Intervention de Hervé Henrion-Stoffel

Délégation aux droits des femmes et à l'égalité des chances entre les hommes et les femmes — Réunion du 14 janvier 2016 : 1ère réunion
Table ronde sur les aspects juridiques de la traite des êtres humains

Hervé Henrion-Stoffel, conseiller juridique à la CNCDH :

La CNCDH a formulé en mai dernier plusieurs recommandations pour améliorer la rédaction de l'article L. 316-1 du CESEDA. Les victimes de traite ont été oubliées dans la réforme du droit des étrangers : étant donné la longueur des procédures pénales, pourquoi leur refuser un titre de séjour pluriannuel ?

Les praticiens ont du mal à s'approprier l'infraction de traite. D'abord, elle est délicate à prouver, car le texte du code pénal est complexe. D'ailleurs, lorsque nous l'avons analysé, je n'y ai pas vu les mêmes choses que mon collègue ! Sans doute les textes sur le proxénétisme ou le trafic de migrants sont-ils d'un maniement plus commode. Pour définir l'acte de traite, le texte reprend les verbes recruter, transporter, transférer, héberger ou accueillir, qui sont ceux de la directive. Pourtant, il n'est pas toujours facile de distinguer entre héberger et accueillir, entre transporter et transférer. Le terme « accueillir » fait l'objet d'une interprétation très restrictive. Ainsi, l'infraction de traite n'a pas été retenue pour les coiffeuses du boulevard de Strasbourg, puisque ces personnes, qui travaillaient 20 heures sur 24, ne dormaient pas sur place. De plus, les services de police ne sont pas habitués à manipuler l'infraction de traite des êtres humains et connaissent mieux les textes relatifs aux conditions indignes de travail. Le transfert du contrôle - passer par un intermédiaire pour contrôler la victime - n'apparaît pas explicitement dans le texte, il faudrait l'y ajouter.

Sur les circonstances de la traite, l'article 225-4-1 du code pénal vise quatre hypothèses, mais la vulnérabilité sociale ou économique n'est pas envisagée. C'est dommage, car c'est celle qui facilite le plus l'exploitation. La notion d'abus de vulnérabilité pose problème pour établir l'infraction, puisqu'il faudra prouver cumulativement la situation de vulnérabilité, l'abus en lui-même et le lien entre les deux. Mieux vaudrait s'en tenir à la notion de vulnérabilité particulière, sans mentionner l'abus, dans la mesure où cela permettrait plus aisément la poursuite sous le chef de traite.

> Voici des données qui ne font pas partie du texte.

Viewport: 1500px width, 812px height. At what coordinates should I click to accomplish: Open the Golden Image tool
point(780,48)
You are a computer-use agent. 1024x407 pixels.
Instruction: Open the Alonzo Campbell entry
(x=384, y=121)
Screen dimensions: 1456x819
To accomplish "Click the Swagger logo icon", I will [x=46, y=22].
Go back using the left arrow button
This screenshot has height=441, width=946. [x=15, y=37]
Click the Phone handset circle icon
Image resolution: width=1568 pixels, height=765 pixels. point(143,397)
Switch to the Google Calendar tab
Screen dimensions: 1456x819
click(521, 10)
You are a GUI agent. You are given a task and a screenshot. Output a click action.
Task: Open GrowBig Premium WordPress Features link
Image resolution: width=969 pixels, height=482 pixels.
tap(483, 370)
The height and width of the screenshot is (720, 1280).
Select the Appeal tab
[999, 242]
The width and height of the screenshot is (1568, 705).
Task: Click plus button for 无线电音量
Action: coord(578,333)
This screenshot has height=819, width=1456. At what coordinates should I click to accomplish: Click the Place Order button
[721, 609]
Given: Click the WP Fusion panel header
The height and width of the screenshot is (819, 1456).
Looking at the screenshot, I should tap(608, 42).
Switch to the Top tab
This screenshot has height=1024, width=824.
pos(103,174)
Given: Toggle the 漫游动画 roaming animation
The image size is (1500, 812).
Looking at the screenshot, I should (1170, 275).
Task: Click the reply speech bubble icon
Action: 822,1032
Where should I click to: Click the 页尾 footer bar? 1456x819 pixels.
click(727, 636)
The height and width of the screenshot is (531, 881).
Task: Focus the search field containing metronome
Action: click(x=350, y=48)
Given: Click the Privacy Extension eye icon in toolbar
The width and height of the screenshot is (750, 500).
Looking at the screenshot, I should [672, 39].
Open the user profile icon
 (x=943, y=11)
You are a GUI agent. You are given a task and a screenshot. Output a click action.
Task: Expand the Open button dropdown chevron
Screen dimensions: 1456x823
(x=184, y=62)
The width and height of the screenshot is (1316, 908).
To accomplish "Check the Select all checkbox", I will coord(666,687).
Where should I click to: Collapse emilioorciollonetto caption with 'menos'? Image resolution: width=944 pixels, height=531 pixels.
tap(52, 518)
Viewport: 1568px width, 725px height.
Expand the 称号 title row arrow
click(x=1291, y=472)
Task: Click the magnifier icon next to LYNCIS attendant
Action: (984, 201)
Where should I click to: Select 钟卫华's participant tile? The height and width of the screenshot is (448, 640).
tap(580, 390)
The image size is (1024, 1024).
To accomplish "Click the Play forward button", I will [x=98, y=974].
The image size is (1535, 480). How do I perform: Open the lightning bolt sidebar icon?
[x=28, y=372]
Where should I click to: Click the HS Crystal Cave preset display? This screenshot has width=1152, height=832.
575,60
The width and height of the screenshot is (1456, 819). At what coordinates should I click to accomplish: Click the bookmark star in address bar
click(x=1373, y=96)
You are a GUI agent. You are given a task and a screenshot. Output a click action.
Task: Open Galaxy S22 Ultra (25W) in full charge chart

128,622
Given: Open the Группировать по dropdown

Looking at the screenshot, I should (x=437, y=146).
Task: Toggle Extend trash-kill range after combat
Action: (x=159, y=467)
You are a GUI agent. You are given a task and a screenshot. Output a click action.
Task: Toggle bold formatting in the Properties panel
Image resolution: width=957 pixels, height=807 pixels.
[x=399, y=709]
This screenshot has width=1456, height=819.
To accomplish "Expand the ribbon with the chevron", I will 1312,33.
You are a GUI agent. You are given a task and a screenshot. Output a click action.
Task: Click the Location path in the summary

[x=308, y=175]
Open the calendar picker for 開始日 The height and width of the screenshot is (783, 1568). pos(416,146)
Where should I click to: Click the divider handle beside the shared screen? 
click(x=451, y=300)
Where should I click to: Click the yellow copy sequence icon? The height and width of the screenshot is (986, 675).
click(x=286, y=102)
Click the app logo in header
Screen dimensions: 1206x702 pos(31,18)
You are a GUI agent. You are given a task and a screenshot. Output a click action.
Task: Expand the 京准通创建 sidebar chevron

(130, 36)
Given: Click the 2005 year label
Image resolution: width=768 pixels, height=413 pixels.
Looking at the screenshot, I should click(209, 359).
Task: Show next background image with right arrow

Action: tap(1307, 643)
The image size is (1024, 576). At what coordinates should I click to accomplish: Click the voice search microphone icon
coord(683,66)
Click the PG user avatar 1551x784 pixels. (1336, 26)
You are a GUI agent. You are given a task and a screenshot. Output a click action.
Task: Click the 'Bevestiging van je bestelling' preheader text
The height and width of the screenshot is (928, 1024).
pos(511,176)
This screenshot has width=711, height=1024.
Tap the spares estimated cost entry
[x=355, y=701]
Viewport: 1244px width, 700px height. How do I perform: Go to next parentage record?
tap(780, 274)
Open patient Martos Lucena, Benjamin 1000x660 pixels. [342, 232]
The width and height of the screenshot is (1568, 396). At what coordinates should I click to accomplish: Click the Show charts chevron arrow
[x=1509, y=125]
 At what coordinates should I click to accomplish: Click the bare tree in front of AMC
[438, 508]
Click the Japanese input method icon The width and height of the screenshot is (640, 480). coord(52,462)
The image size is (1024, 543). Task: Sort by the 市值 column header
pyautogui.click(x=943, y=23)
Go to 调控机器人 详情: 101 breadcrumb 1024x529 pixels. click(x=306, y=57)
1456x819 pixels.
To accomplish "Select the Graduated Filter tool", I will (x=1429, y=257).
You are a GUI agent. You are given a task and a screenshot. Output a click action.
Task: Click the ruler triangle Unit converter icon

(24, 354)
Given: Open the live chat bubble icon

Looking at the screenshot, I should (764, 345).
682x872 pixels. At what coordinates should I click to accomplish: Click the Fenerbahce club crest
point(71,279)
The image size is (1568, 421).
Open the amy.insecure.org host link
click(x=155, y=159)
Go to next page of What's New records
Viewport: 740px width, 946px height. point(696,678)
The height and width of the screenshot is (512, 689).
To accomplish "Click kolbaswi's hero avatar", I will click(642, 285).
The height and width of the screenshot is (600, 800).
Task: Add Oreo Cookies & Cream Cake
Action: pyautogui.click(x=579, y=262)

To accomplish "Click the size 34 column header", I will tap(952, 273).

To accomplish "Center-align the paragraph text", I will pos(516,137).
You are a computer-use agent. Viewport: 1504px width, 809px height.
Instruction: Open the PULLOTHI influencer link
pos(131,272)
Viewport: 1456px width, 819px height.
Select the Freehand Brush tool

Les mots « en échange d'une rémunération ou de tout autre avantage ou d'une promesse de rémunération ou d'avantage » peuvent laisser penser que la victime peut consentir à sa situation. Aussi faut-il rappeler de façon plus claire dans les textes l'indifférence du consentement de la victime afin d'éviter tout malentendu dans l'interprétation.

Au titre de l'élément moral, le texte définit un dol spécial : que la volonté de l'auteur porte sur l'acte de traite mais aussi sur le résultat, c'est-à-dire la commission, réalisée ou simplement projetée, d'un fait d'exploitation. Le législateur a choisi de définir l'exploitation par une liste limitative d'infractions. Il faudrait y ajouter l'exploitation d'une personne réduite en esclavage, le commerce d'enfants et peut-être aussi le mariage forcé.

Concernant la répression, le texte prévoit que l'infraction de traite des êtres humains est aggravée lorsqu'elle est commise dans deux des circonstances qu'ils mentionnent. Ces circonstances sont les quatre hypothèses que j'ai évoquées. Or le droit pénal a pour principe de distinguer l'élément constitutif de l'infraction de la circonstance aggravante. Pour l'heure, on ne sait pas combien au juste d'hypothèses doivent être vérifiées pour constituer la circonstance aggravante : deux ou trois ? Il faut améliorer la rédaction. De fait, nous avons tendance à transposer les directives au dernier moment... Rien n'empêche de les expliciter !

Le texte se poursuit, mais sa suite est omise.